======== RECORDS FOR THE TASK

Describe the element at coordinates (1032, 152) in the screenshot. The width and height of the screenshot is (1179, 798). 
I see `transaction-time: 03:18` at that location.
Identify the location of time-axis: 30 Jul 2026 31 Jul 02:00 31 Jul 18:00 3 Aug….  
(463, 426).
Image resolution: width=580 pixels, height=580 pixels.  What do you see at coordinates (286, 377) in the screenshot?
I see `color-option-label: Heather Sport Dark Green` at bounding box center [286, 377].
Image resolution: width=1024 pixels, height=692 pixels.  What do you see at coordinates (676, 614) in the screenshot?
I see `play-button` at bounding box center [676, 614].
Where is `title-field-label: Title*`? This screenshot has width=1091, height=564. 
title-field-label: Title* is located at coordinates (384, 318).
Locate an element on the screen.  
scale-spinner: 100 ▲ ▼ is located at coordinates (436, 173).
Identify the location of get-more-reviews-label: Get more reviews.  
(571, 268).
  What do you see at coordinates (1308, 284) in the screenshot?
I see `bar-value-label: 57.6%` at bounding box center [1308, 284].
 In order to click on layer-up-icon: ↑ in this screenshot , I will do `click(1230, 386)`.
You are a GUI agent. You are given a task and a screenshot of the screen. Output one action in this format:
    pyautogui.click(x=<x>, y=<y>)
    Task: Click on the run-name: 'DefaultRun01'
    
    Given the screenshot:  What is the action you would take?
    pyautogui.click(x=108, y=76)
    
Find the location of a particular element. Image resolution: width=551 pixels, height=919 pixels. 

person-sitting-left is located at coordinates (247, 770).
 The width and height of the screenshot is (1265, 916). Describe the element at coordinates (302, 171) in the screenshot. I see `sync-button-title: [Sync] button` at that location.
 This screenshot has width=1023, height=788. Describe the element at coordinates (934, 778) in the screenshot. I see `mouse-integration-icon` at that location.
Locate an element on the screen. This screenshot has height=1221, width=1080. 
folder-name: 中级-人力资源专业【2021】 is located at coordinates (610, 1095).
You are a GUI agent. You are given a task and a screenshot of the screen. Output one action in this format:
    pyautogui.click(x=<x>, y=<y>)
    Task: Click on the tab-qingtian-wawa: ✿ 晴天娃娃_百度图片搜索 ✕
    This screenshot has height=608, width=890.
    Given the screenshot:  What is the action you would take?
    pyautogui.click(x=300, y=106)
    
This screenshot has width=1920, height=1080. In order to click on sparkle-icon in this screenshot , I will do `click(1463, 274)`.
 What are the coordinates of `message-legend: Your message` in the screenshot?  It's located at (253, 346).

================

** WHAT THE TASK REQUIRES **
Gather every line of the entries above that contains the string "will". Treat uppercase and lowercase as different.

** SOLVED EXERCISE **
 In order to click on layer-up-icon: ↑ in this screenshot , I will do `click(1230, 386)`.
This screenshot has width=1920, height=1080. In order to click on sparkle-icon in this screenshot , I will do `click(1463, 274)`.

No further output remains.